[PROVIDED ENTRIES]
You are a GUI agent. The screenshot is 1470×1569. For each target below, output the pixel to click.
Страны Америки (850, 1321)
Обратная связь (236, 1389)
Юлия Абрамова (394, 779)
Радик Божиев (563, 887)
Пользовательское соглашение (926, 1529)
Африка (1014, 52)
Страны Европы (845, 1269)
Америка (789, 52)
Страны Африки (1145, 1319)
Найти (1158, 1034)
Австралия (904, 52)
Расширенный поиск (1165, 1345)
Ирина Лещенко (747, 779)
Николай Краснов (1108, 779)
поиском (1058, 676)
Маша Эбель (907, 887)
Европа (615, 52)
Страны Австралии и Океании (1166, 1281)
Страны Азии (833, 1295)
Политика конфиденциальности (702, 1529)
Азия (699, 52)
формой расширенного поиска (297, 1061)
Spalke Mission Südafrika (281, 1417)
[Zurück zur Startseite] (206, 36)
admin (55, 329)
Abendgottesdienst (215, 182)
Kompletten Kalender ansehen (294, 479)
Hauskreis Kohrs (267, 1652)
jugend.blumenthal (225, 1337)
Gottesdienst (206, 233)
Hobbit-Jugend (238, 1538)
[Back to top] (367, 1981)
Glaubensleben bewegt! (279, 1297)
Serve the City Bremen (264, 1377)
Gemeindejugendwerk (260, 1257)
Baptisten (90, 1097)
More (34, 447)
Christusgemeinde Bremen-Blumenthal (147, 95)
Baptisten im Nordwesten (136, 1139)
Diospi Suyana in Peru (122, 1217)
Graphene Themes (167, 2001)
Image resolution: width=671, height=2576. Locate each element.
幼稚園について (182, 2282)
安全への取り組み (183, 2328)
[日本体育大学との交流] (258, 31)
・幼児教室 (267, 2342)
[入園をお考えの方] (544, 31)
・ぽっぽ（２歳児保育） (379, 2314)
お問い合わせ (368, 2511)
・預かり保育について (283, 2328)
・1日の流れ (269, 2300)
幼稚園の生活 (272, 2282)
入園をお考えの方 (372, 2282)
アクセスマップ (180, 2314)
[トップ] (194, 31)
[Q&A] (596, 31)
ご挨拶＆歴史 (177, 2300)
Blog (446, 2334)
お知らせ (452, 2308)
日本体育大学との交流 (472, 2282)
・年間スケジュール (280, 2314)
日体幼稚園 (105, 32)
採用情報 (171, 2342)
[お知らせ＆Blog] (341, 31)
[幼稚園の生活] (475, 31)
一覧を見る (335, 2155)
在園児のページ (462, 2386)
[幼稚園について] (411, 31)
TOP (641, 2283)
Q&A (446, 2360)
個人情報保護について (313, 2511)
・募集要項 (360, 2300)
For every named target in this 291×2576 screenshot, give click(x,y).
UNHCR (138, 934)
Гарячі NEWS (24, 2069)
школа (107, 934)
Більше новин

[WHAT IS REQUIRED]
Write out the listing exactly from its first line to the line containing "Америка (789, 52)". Both of those lines belong in the answer.

[ANSWER TO THE PROBLEM]
You are a GUI agent. The screenshot is 1470×1569. For each target below, output the pixel to click.
Страны Америки (850, 1321)
Обратная связь (236, 1389)
Юлия Абрамова (394, 779)
Радик Божиев (563, 887)
Пользовательское соглашение (926, 1529)
Африка (1014, 52)
Страны Европы (845, 1269)
Америка (789, 52)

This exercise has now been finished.